3 Na última pesquisa IBOPE para o governo de São Paulo, foi medido o potencial de voto dos dois candidatos. 28% disseram não poder opinar sobre a candidatura do senhor por não conhecê-lo direito. O percentual de João Doria no mesmo quesito é de 18%. Na pré-campanha e na campanha o senhor fez várias caravanas pelo Estado, além da campanha na televisão e no rádio. Por que não conseguiu se tornar mais conhecido entre os eleitores?
Minha vida eleitoral se deu numa região. Na cidade onde eu fui prefeito, São Vicente, agora nessa eleição eu tive quase 70% dos votos. Na Baixada Santista eu ganhei com bastante diferente. Na capital, de acordo com o IBOPE, eu tenho 60% dos votos. Porque as pessoas que conviveram com ele (João Doria) não confiam no que ele fala ou não gostam do jeito dele.

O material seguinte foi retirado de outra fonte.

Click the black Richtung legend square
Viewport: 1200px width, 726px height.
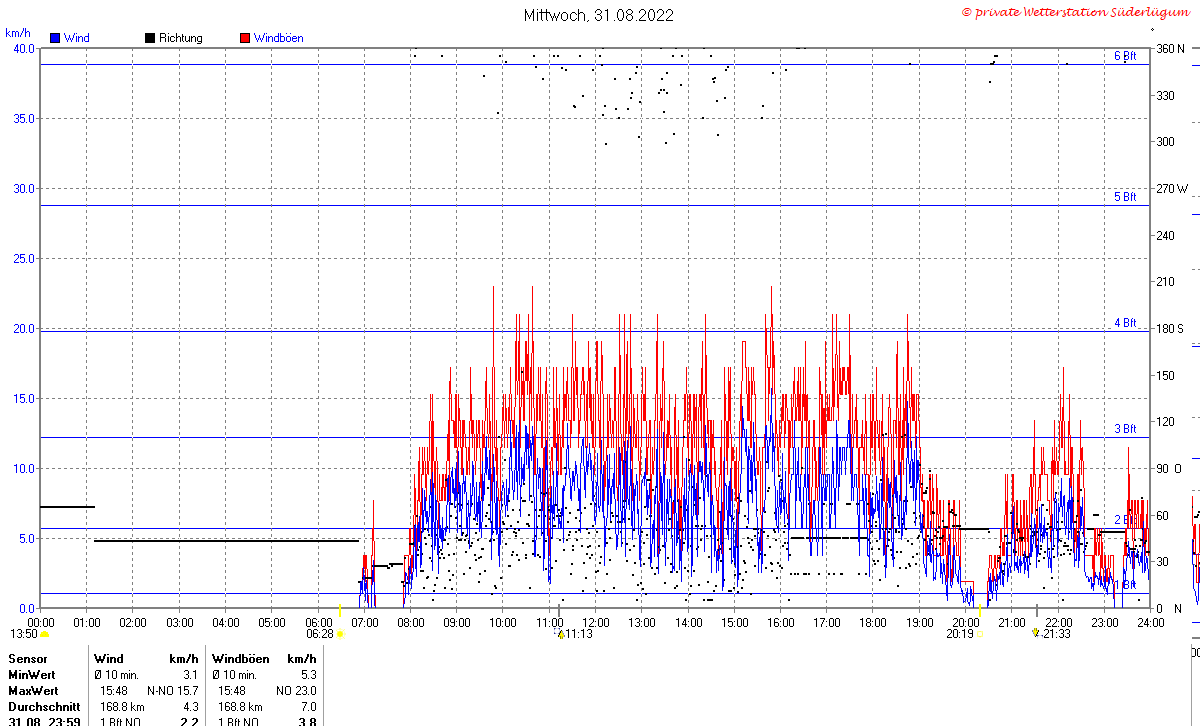point(150,38)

4 Quais suas propostas para a Segurança Pública?
A polícia de São Paulo é uma polícia operosa e valente. São mais de 100 mil policiais. Para você ter uma ideia, o índice que saiu agora, avaliando os últimos seis meses, foi o melhor índice de toda história de São Paulo. E eu ainda não mexi no salário, na tecnologia. Mas eu mexi na autoestima da tropa. As pessoas sabem que comigo podem contar. Eles não têm o governo com adversário.

5 Se reeleito, o senhor vai manter a política em relação aos pedágios?
Esse ano foram feitas duas novas concessões. Nessas duas concessões conseguimos reduzir os pedágios em 20%. As novas concessões que serão realizadas a partir do ano que vem, não dependem mais de novos investimentos porque as estradas estão prontas. Vamos reduzir, em média, 25% o valor dos pedágios.

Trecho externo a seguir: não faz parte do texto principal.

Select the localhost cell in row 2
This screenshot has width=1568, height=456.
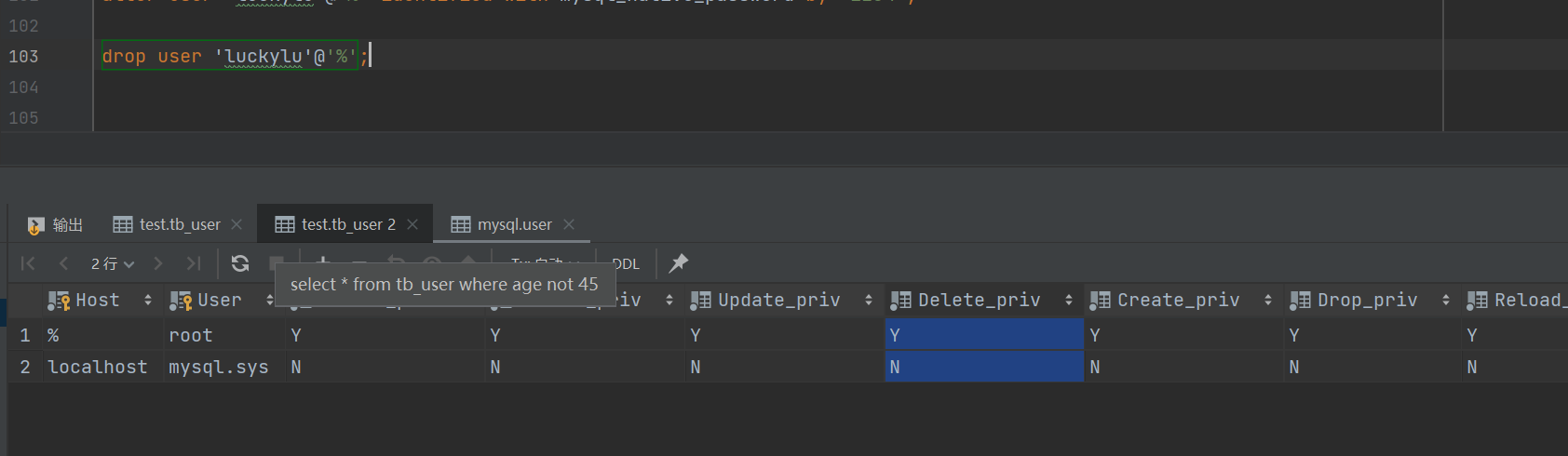98,367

6 - O Aeroporto Leite Lopes atualmente está passando por obras de R$ 4 milhões para melhorias na pista. Essa adequação seria para possibilitar o pouso de aeronaves de carga nacionais e internacionais. O senhor garante que após a obra o Leite Lopes vai começar a operar como aeroporto internacional de cargas?
No que depender do Governo de São Paulo sim. Nesses cinco meses, uma coisa que demorava 20 anos, nós autorizamos rapidamente. É uma obra de R$ 4 milhões e tem mais R$ 4,8 milhões. E ainda tem umas adaptações, que vão chegar a R$ 10 milhões. É muito importante para a região que esse aeroporto seja internacional. É a geração de novos empregos a partir do aeroporto.

7 - Quando o senhor fala do ex-governador Geraldo Alckmin o elogio principal é sempre em relação ao caixa do Estado. São Paulo, diferente do Rio de Janeiro, Minas Gerais e outros, não atrasou o pagamento de servidores ao longo da crise brasileira. No entanto, ao longo da pré-campanha, o senhor visitou inúmeras cidades do interior paulista assinando convênios e liberando recursos. Em meio a crise, São Paulo tem recursos para honrar tudo o que foi prometido?
Eu já cumpri. Você está vendo o asfalto da sua cidade? Esse asfalto foi com recurso do Estado. Tenho ajudado os prefeitos para isso. São Paulo é um estado sadio do ponto de vista financeiro.

8 - Qual sua proposta para a Educação?
A escola tem que ser atraente. A sala de aula tem que ser digital. Lousa digital, wi-fi. Com o apoio do Skaf eu vou ter também a tecnologia do Sesc/Senat. Do Ensino Médio tem que ter escola técnica, que a Paula Souza. Eu quando comecei no governo nós criamos a Univesp (Universidade Virtual do Estado de São Paulo). A Univesp tinha 2.500 alunos e agora já está com 48 mil alunos. São professores da USP, Unicamp e Unesp.

9 - Falando de algumas promessas feitas a Ribeirão Preto, se eleito, o senhor mantém os acordos para o funcionamento do segundo Bom Prato na cidade e a gestão do primeiro AME (Ambulatório Médico de Especialidades), que deve ser construído pela prefeitura?
Vou abrir o Bom Prato, mas dentro do HC (Hospital das Clínicas). Todos os nosso Bom Prato serão vinculados com hospitais e universidades. O AME tem o nosso compromisso. Vamos ter em Ribeirão Preto o AME Mais na Vila Virgínia.

10 - Na semana passada, o senhor anunciou que pretende cobrar da União os atendimentos de pessoas de outros estados, feitos pela Saúde Pública de São Paulo. Em Ribeirão Preto, há o HC, por exemplo, que atende gente do Brasil inteiro. Como vai funcionar isso? 
A alta complexidade as pessoas vêm de fora. A gente atende 25% de pessoas de outros estados. São Paulo tem obrigação de atender todo mundo, mas a União tem que reembolsar.